Paolo Veronese, La cena en casa de Simón, h.1556-1560
No hay mejor muestra de arquitectura este verano que la de Veronese en el Prado. El genial pintor creó el mito de una Venecia rica y opulenta con sus composiciones abigarradas de personajes exquisitamente ataviados participando en cenas suculentas en marcos arquitectónicos de majestuosa grandeza, y lo hizo cuando la Serenísima se enfrentaba al declive económico, la pérdida de poder político y el conflicto religioso, experimentando sucesivamente sublevaciones heréticas, el retroceso en el Mediterráneo frente a los otomanos, y una trágica peste que se llevó a una tercera parte de su población. Es tentador pensar que acaso los icónicos edificios con los que las ciudades o los Estados afirman hoy su identidad y su aplomo no son sino escenografías que ocultan la crisis de unas sociedades amenazadas por el desplome demográfico, las convulsiones geopolíticas y los riesgos epidemiológicos o climáticos. En ese marco, la supervivencia de los frágiles lienzos y pigmentos con los que el artista construyó la imagen idealizada de Venecia es consoladora, porque quizá también nosotros alcancemos a depositar un legado de memoria con los endebles medios que nos otorgan las tempestades de la historia.

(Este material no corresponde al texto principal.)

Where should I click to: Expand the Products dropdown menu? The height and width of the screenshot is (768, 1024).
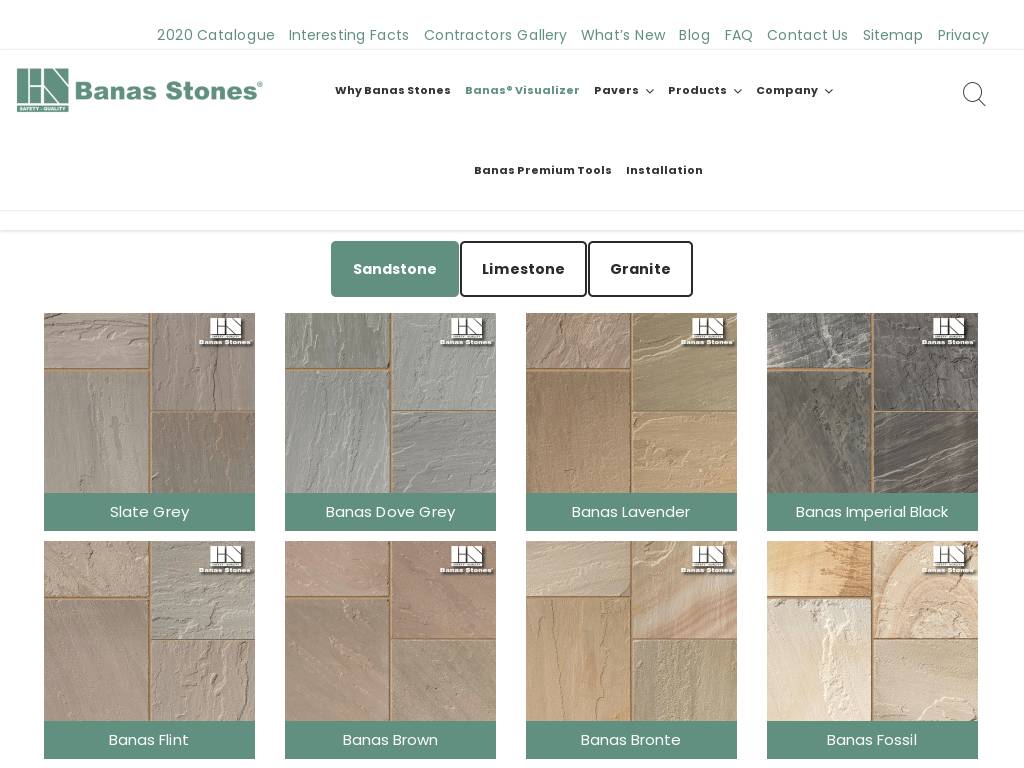tap(704, 90)
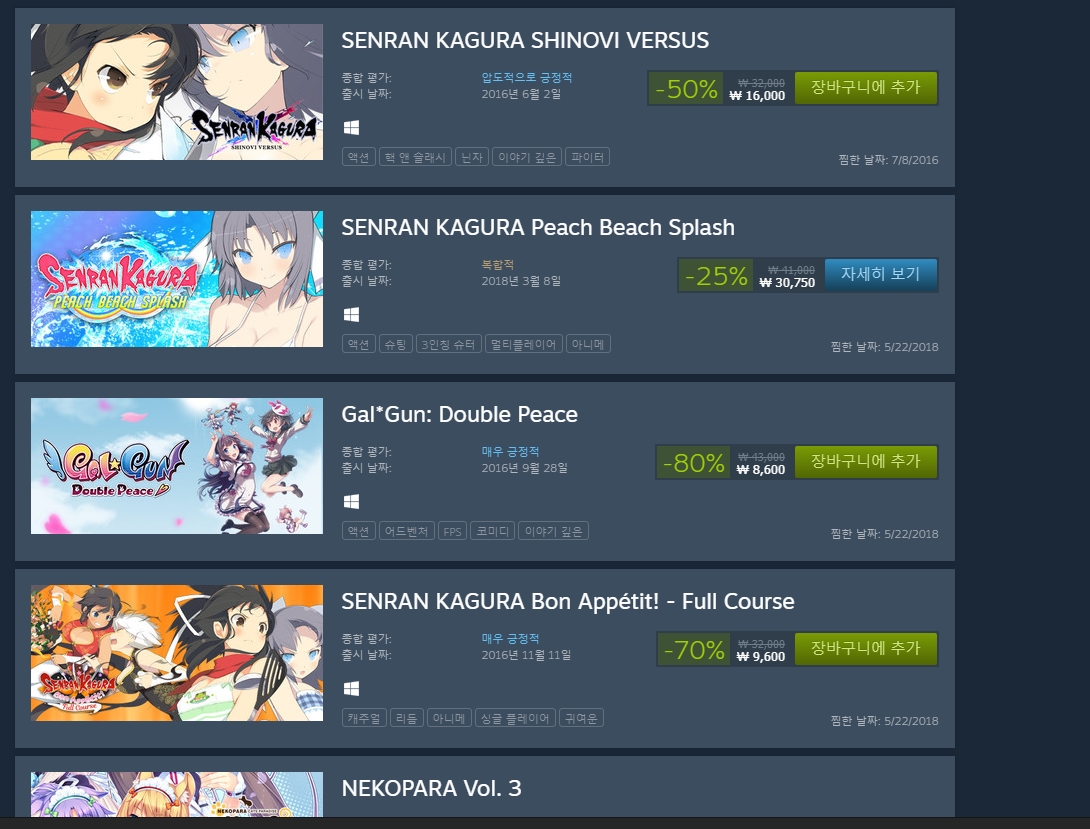Open Peach Beach Splash cover thumbnail
The width and height of the screenshot is (1090, 829).
tap(177, 279)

Paolo Caliari, conocido como ‘Il Veronese’, extrajo de su estirpe de canteros una proximidad a la arquitectura que le condujo a la protección de Michele Sanmicheli, a la amistad con Jacopo Sansovino y a una relación de admiración mutua con Andrea Palladio que cristalizó en los frescos de la villa Maser, construida por este para Marcantonio Barbaro y su hermano Daniele, traductor de Vitruvio. Los Dieci libri del romano y los Quattro libri de Palladio inspiraron al pintor tanto como los edificios, y en el que es el préstamo más importante de la muestra, La cena en casa de Simón, realizada para un refectorio monástico, la escena bíblica se enmarca en una logia similar a la del palacio Chiericati de Palladio en Vicenza. Miguel Falomir ha situado esa obra en el espacio central, acompañada por dos obras del Prado que muestran el diferente uso de la perspectiva arquitectónica en Veronese, cuyo Cristo predicando en el Templo tiene el punto de fuga bajo siguiendo la norma palladiana y otorgando a las figuras una monumentalidad escultórica, mientras Tintoretto lo eleva en El lavatorio como proponen las escenas de Serlio, dispersando a los personajes y evocando el efecto de una tarima inclinada en un teatro.

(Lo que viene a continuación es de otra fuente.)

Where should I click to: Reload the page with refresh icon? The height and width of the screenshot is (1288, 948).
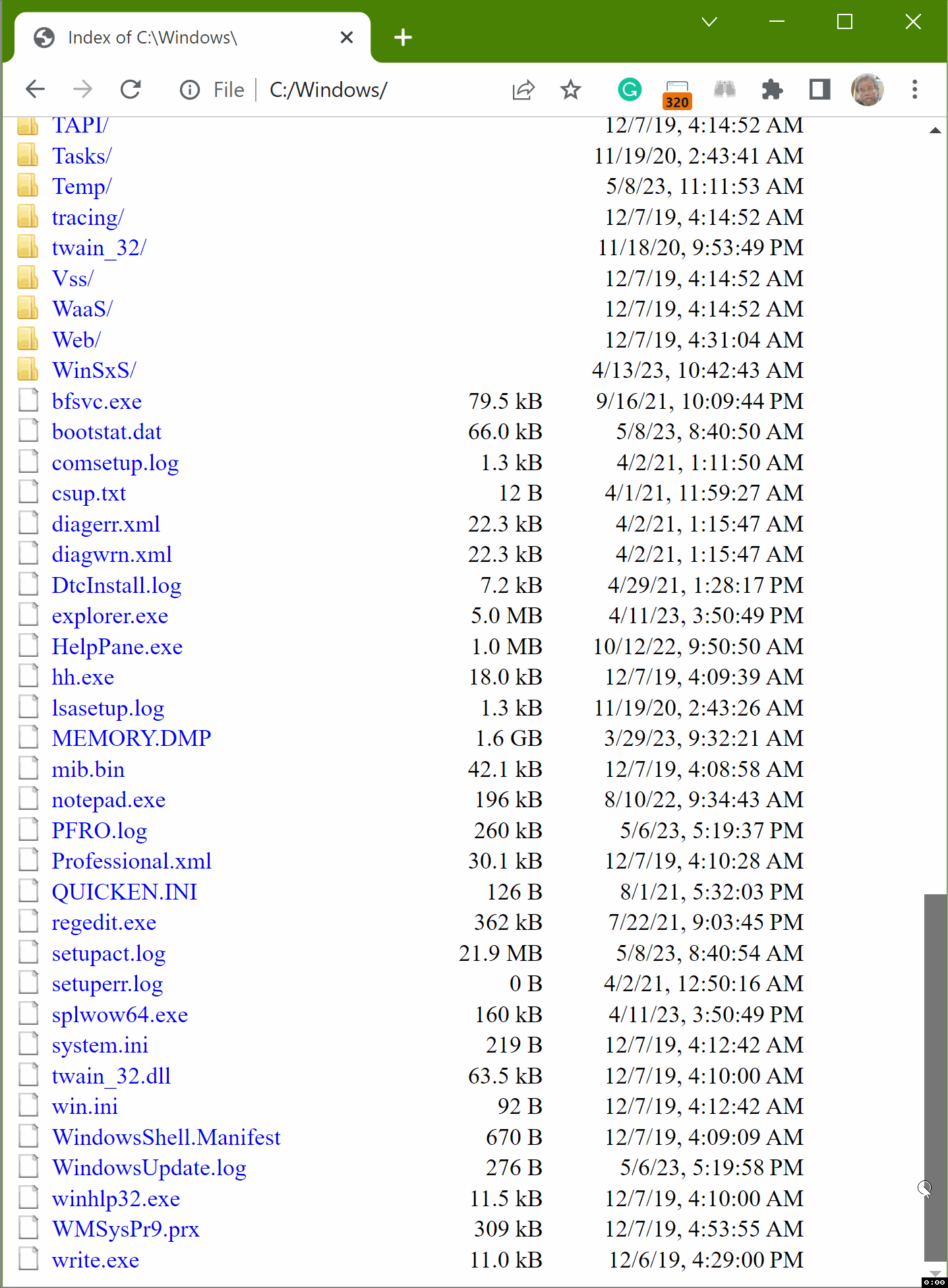click(x=131, y=89)
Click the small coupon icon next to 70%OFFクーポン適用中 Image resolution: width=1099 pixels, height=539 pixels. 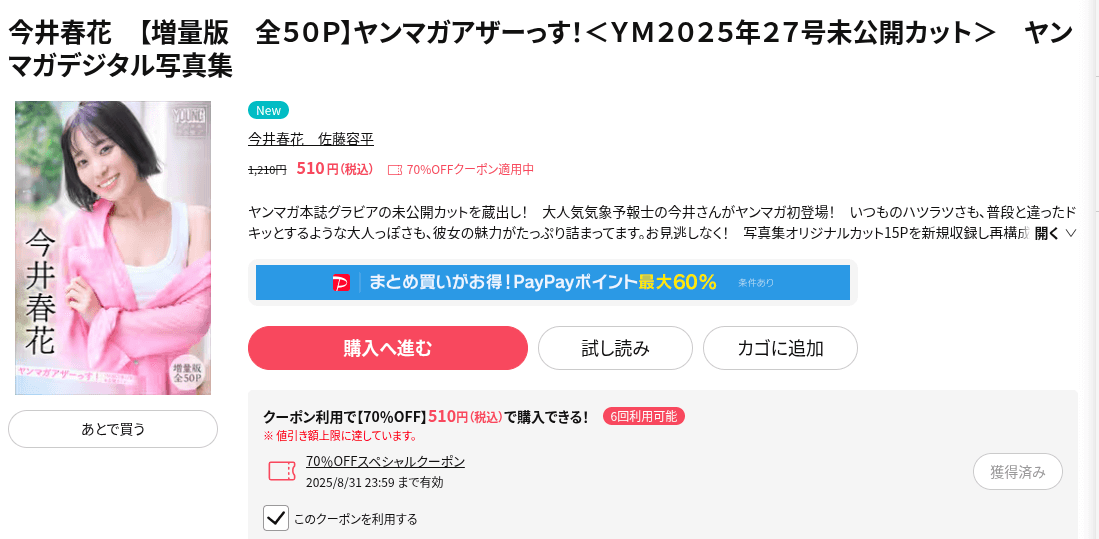tap(395, 170)
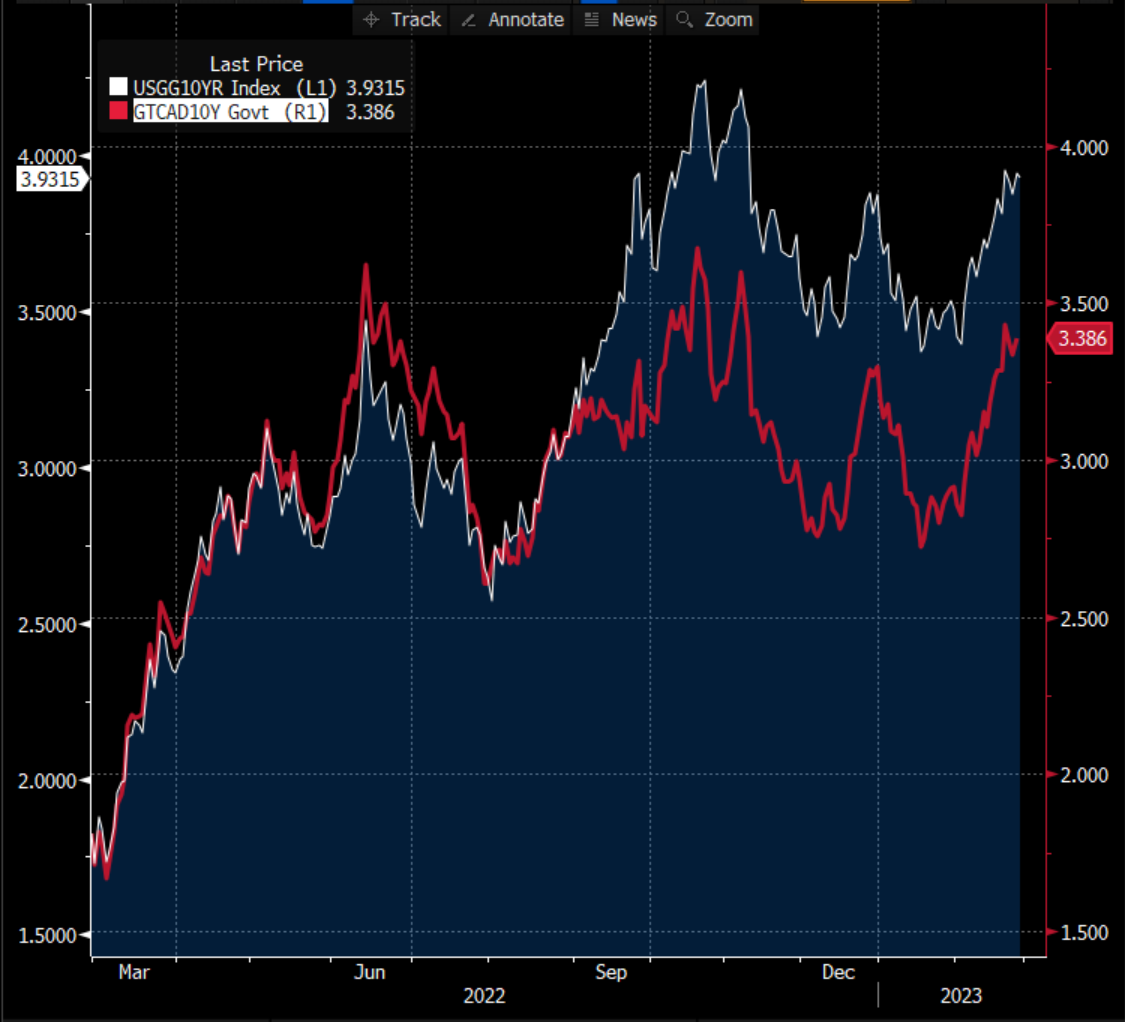Viewport: 1125px width, 1022px height.
Task: Click the left-axis 4.0000 tick label
Action: coord(49,157)
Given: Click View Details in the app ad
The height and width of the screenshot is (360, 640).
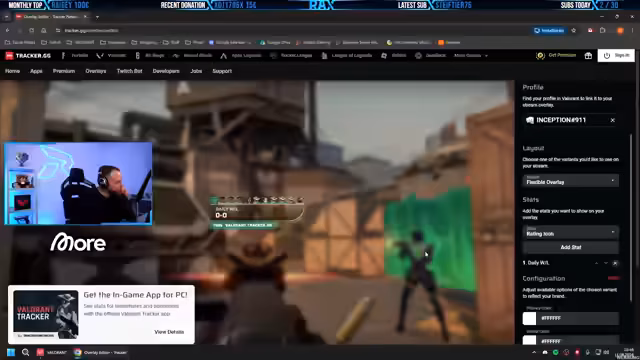Looking at the screenshot, I should coord(169,332).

Sin la profundidad psicológica de Tiziano o la audacia inventiva de Tintoretto, Veronese forma parte de la santa trinidad veneciana por la destreza técnica que mostró desde sus comienzos, la formación de dibujante que le permitió salvar la oposición entre disegno y colore, y su maestría en la representación de atmósferas donde el colorido luminoso e iridiscente permite sugerir las sombras sin recurrir al claroscuro. Pintor de pintores, admirado por Rubens o Velázquez lo mismo que por Delacroix o Cézanne, Veronese es también un pintor de arquitectos, y es difícil salir del museo sin pensar en la mágica permanencia de unas telas livianas que contienen mundos arquitectónicos. No hay quizá obras más frágiles hoy que las construcciones de papel de Thomas Demand, que el artista fotografía para otorgarles una incierta supervivencia, y su Büro, con los papeles esparcidos por el suelo, resuena en el dibujo de la última página con que celebramos nuestros cuarenta años. Como sucede en el despacho devastado de la Stasi que sirvió de inspiración a Demand, los vendavales y mudanzas del tiempo arrasarán vidas, palabras e imágenes para dejar solo sombras sobre el suelo, y con suerte algún eco en la oscuridad de la noche.